Marvel fans haven't lacked in top-tier quality content for over a decade now, thanks to the MCU and to Martin Scorcese's great chagrin. The 'What If' series as a concept is pretty comic booky and lore heavy. Yet it has landed smack dab in the target audiences hearts.
Comic books are an expensive hobby, for sure, and at this point it is pretty hard to know where to jump in. Story arcs are long and complicated. The comicverse of the marvel pantheon is interconnected to an inexplicable degree. Mutants, magic, Gods and metahumans, all co-exist in the comicverse. That level of mutual dependency adds yet another layer of intricacy to current comic books.
There is a current series that is presently at its midway point, and also simultaneously one of the best alternate versions of Spider-Man told in comics since The Superior Spider-Man* back in 2013.
The premise is simple, what if Eddie Brock never got the symbiote? What if Peter Parker chose to keep it, who in comic continuity is the perfect fit for the Venom symbiote. Eddie Brock and Flash Thompson have always played second-fiddle to the alien life form's compatibility with the web slinger.
This is a great jumping on point because all you really need to know is the above. Spider-Man: No Way Home proves that the mass consciousness of the Spider-Man lore is deep and needs not be retread. If you even have a vague recollection of Sam Raimi's Spider-Man 3 you are more than primed to enjoy all the nuance and easter eggs in this story arc.

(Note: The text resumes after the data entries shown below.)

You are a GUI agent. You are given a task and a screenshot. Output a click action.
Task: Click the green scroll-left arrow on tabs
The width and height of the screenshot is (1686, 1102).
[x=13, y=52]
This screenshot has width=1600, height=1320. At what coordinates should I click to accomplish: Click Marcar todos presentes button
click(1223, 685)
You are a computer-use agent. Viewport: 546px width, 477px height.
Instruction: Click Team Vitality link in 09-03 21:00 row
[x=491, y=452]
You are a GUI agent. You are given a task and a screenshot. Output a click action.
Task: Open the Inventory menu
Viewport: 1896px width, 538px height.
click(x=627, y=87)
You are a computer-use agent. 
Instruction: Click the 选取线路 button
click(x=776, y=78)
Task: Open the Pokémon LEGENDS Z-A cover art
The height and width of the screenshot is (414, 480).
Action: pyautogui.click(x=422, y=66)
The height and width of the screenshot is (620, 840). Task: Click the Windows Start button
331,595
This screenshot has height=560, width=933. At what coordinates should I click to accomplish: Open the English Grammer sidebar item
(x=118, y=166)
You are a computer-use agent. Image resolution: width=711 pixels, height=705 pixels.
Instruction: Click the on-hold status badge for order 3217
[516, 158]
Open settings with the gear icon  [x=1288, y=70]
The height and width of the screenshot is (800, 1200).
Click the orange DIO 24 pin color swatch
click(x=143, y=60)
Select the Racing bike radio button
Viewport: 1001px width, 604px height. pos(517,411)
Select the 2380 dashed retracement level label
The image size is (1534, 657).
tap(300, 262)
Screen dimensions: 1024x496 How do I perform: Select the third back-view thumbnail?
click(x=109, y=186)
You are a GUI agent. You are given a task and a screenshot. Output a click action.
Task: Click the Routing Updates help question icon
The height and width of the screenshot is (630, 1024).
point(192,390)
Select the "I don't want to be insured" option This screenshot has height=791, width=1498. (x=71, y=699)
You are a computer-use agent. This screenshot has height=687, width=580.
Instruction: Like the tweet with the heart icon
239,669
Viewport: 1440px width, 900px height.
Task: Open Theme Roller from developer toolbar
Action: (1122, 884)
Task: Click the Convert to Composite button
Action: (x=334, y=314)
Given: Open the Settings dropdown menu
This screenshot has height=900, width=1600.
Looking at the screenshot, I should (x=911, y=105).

A review of the story arc thus far
What if Spider-Man never got rid of the symbiote? He would kill his gallery of enemies. But as lovers of fiction know in their hearts, it is not the destination but the journey that matters. Parker's descent, if you can even call it that, is very justified. All of us have a very concrete idea of Spider-Man's morals and inner code. But the venom symbiote is insidious and friendly. It consoles Parker, it enhances Spider-Man, and it takes on both of their burdens.
It is bone-chilling to read because it is so relatable. You see Spider-Man hunt and kill the Sinister Six. Yes of course out of revenge, but also to end the cycle of violence. Even though the symbiote enhances Spider-Man beyond his already awesome levels of strength (canonically Spider-Man has always held back his punches because he really doesn't want to hurt anyone), Venom cannot protect those who Peter truly loves. Both of them feel the loss of Gwen Stacy and Aunt May deeply, they start referring to themselves as "We." Spider-Man still quips and makes jokes, but he's the only one laughing.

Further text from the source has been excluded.